On Saturday, March 30, thousands of chicks will hatch at Murray McMurray. Twenty-five of them will be shipped on the next day and arrive at my post office first thing on Monday morning, April 1. When I ordered the chicks in the middle of the winter, I’d had images of their arrival at the beginning of a new season, with fresh green grass on the lawn and crocuses coming up in the woodland. April Fools joke on me! This is what my front yard looks like.
Instead of putting the chicks into a heated brooder, I had hoped that I’d be able to sneak the chicks underneath a couple of broody hens, and let them raise the chicks up. A broody hen is awash in hormones that make her want to care for chicks, and she’ll do a very good job of it, keeping them warm, and leading them to food and water. Those plans are dashed. First of all, none of my hens are broody. I don’t think that they believe it’s springtime, either. Secondly, each broody hen and her batch of chicks need to be kept in a separate enclosure. Contrary to the heartwarming videos on YouTube, hens do not like to share. Not food. Not chicks. My friend Wendy has a lot of experience with mamma hens and chicks and she’s told me about the mayhem, the attempted abduction of chicks, and the bloodshed, when two fiercely maternal chickens live in the same enclosure.
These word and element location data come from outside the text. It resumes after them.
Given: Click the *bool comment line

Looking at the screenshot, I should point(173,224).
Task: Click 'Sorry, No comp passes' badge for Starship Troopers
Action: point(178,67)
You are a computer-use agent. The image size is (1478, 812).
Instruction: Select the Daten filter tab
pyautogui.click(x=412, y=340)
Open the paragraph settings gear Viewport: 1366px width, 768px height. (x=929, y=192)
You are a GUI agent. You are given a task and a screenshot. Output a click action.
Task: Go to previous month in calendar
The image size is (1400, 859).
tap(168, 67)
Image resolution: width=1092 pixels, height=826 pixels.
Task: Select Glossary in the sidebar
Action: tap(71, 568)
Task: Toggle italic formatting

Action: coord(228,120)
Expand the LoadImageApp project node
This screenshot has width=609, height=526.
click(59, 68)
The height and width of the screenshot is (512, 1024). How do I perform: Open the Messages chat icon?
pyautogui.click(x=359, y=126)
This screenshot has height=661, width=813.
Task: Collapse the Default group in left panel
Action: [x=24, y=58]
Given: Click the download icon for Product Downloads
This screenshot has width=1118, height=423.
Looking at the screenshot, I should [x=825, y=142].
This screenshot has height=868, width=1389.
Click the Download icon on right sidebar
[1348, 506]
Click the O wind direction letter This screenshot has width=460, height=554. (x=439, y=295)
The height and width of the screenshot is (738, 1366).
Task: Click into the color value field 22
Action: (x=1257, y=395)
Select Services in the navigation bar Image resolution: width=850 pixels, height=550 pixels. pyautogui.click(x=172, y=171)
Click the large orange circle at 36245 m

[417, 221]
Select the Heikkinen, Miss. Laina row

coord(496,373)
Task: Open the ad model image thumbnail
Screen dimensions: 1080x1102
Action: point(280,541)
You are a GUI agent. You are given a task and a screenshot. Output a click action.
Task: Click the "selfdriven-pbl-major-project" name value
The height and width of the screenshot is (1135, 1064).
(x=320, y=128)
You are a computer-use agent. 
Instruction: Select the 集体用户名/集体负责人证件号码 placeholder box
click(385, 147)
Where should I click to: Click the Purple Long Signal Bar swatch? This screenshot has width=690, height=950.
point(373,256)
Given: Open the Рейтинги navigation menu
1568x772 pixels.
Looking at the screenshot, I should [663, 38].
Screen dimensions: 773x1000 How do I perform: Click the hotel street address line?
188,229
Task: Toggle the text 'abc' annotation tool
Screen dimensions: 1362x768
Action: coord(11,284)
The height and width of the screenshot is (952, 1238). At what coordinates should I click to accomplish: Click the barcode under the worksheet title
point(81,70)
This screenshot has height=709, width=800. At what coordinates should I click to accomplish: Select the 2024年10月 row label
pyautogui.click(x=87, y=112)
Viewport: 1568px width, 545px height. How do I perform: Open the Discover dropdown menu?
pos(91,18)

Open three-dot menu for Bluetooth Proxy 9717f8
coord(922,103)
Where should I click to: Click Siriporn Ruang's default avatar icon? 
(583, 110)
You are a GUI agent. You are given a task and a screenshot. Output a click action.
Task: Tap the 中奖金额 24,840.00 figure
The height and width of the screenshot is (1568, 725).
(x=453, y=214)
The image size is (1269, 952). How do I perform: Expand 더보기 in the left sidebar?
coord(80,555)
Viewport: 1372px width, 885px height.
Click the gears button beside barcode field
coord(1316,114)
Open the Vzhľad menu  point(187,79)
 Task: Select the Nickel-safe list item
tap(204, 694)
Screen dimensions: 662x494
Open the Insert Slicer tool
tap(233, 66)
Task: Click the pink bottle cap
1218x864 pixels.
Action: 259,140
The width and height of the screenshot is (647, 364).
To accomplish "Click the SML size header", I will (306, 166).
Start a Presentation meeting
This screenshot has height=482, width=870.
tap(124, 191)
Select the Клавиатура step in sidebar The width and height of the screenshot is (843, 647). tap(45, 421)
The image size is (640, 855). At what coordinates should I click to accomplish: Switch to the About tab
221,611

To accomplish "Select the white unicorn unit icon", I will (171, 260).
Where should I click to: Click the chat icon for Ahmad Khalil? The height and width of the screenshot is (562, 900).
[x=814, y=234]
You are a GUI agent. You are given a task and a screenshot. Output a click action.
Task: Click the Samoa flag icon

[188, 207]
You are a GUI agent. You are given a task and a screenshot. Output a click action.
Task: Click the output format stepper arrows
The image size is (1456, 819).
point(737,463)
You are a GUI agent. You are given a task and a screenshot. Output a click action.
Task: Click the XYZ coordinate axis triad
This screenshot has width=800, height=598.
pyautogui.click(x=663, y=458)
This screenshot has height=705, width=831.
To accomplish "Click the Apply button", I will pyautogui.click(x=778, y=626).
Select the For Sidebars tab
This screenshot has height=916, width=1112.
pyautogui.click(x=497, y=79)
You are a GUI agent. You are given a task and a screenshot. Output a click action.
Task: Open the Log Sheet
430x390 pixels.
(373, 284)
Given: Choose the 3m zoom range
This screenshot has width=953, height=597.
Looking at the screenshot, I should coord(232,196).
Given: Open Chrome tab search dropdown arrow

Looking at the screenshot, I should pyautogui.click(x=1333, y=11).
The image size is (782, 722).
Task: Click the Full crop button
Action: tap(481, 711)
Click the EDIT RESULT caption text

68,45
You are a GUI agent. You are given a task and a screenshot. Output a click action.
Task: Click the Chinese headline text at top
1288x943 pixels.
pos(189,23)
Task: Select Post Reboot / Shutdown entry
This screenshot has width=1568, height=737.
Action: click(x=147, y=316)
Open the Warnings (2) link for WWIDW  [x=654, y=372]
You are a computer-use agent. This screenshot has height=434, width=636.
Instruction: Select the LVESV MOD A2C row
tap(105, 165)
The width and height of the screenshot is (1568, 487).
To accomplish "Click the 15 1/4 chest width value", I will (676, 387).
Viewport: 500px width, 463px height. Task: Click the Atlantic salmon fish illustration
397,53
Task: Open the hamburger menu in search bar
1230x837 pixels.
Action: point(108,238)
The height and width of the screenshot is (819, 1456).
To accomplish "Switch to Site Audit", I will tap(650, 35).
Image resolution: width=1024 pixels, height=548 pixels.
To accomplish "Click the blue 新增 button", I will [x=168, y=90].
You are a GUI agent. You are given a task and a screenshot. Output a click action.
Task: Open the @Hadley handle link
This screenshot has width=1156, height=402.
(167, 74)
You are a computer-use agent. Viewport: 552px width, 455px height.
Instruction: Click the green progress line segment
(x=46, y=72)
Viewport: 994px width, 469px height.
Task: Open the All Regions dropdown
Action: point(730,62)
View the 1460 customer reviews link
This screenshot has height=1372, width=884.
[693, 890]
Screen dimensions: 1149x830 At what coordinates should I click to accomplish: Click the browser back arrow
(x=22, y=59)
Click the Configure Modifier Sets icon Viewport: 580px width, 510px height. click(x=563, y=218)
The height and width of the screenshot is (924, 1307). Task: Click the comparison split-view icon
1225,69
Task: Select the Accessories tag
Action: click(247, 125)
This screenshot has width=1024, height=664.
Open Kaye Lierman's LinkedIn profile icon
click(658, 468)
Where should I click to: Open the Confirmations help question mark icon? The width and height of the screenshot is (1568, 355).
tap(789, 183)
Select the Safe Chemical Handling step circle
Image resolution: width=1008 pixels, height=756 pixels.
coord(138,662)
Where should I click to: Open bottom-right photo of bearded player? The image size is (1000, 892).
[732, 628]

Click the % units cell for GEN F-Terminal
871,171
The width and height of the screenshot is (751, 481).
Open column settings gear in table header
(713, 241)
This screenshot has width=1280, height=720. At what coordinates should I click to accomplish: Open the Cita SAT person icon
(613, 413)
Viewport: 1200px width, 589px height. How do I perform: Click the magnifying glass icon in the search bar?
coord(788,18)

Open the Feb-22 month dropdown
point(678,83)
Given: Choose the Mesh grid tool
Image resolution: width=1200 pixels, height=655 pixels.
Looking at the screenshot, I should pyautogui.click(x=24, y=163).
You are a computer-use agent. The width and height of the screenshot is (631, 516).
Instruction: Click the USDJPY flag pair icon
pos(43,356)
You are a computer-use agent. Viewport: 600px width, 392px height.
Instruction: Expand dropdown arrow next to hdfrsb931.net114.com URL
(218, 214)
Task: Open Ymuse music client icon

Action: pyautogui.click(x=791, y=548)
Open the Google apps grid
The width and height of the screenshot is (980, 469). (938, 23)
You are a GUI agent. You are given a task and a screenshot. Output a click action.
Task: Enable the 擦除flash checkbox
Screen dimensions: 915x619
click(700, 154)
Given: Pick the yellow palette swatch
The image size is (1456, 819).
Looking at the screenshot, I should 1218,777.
The solution, and what was done in the days before kerosene (and then gas, and then electric) brooders were invented, was to put each mama hen into her own brood coop. These were small enclosures. The hen had access to food and water inside. She couldn’t leave, but her chicks were free to come and go at will.
This design is from a 1907 USDA publication.
This A-frame is another version. (Note that this is what these triangular shelters are designed for. They are not meant to be your flock’s permanent housing!)
I have spare rabbit hutches that I was going to turn into brood coops and put temporary fencing around. But, that doesn’t work in the snow. And, even if the ground was bare and dry, what with the weasels and foxes looking for dinner on my property, I couldn’t possibly keep such a setup safe.
Instead, when my chicks arrive they’ll be put into a traditional brooder with an electric heat lamp. With Steve’s help I’ve just set it up in the Little Barn. I’ll be doing numerous posts in the next few weeks to walk you through what I do, so that when you get your own chicks, you’ll be ready.
On April 1 the cam in the Little Barn will be moved into the brooder. ChickCam!
So, who’s getting chicks and when are they arriving?